December 2001 News
One Small Step for Rats, Mice, and Birds
December 13, 2001
Congress recently approved an agricultural spending bill that clears the way for the U.S. Department of Agriculture (USDA) to move ahead with a rulemaking process aimed at extending the protections of the Animal Welfare Act (AWA) to include rats, mice, and birds.

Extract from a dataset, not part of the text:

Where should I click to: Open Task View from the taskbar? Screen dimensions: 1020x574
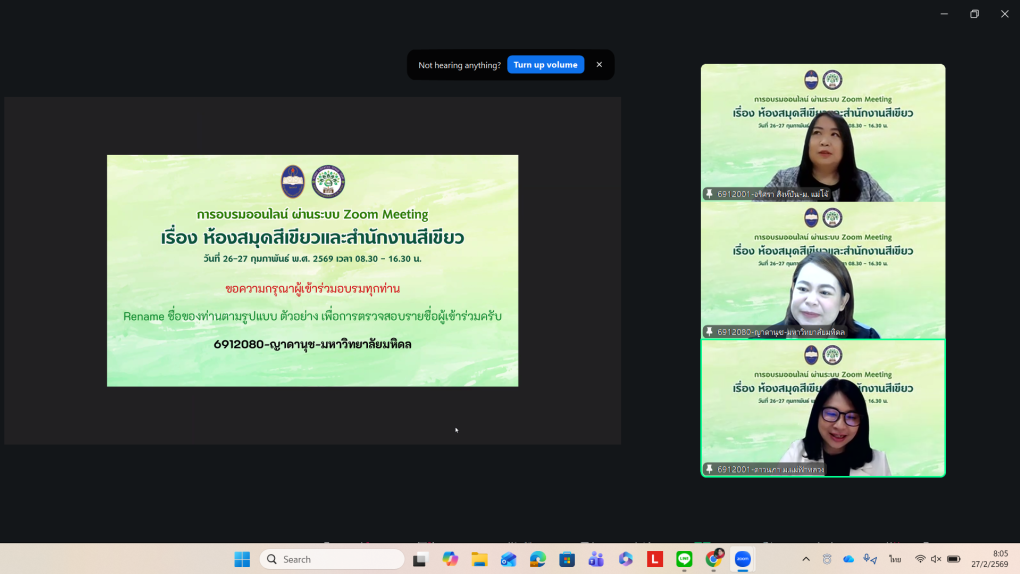point(421,559)
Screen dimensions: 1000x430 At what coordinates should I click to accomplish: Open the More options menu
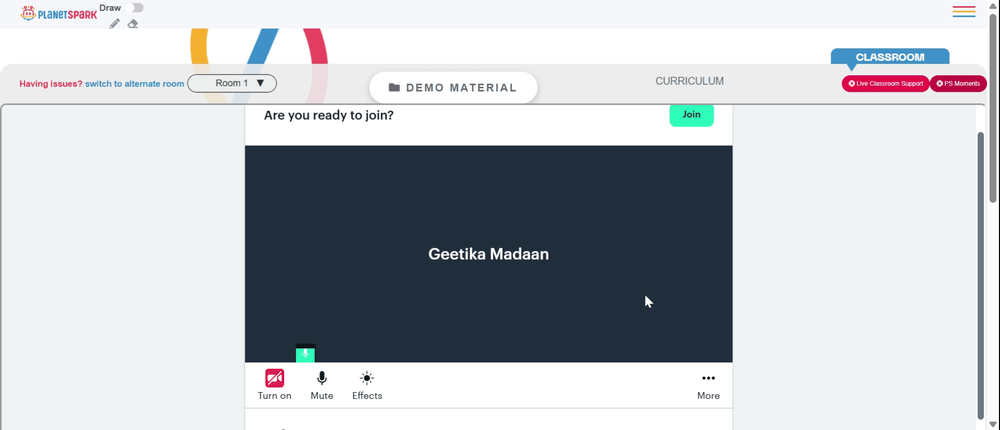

The AWA is the principal law governing the care and treatment of research animals in the United States. Under current regulations, however, this law does not apply to rats, mice, or birds -- which together account for more than 90% of all laboratory animals in this country.
The USDA had agreed last year to an out-of-court settlement of a lawsuit charging that this exclusion is "arbitrary and capricious" and asking the USDA to amend its definition of "animals" to include rats, mice, and birds, thereby granting them protection under the AWA. The agreement stipulated that the USDA would initiate and complete a rulemaking on the regulation of rats, mice, and birds under the Animal Welfare Act.
Congress, however, quickly voted to block implementation of that agreement for fiscal year 2001. Several biomedical research organizations opposed the inclusion of rats, mice, and birds, contending that regulation of these animals would result in a substantial increase in cost and paperwork. At their urging, Senator Thad Cochran (R-MS), then the Senate Appropriations Committee Chairman, introduced a rider to the agricultural appropriation bill that prohibited the USDA from spending any money to carry out the rulemaking.
When Democrats took control of the Senate earlier this year, however, Senator Herb Kohl (D-MI) took over the subcommittee that oversees agricultural spending, and he helped work out a compromise in this year's bill. The Agriculture Appropriations bill for Fiscal Year 2002 allows the USDA to begin writing the regulations and soliciting public comment on the matter -- but it cannot finalize any rules before September 30, 2002, when the annual measure expires. This leaves the door open for further negotiations next year.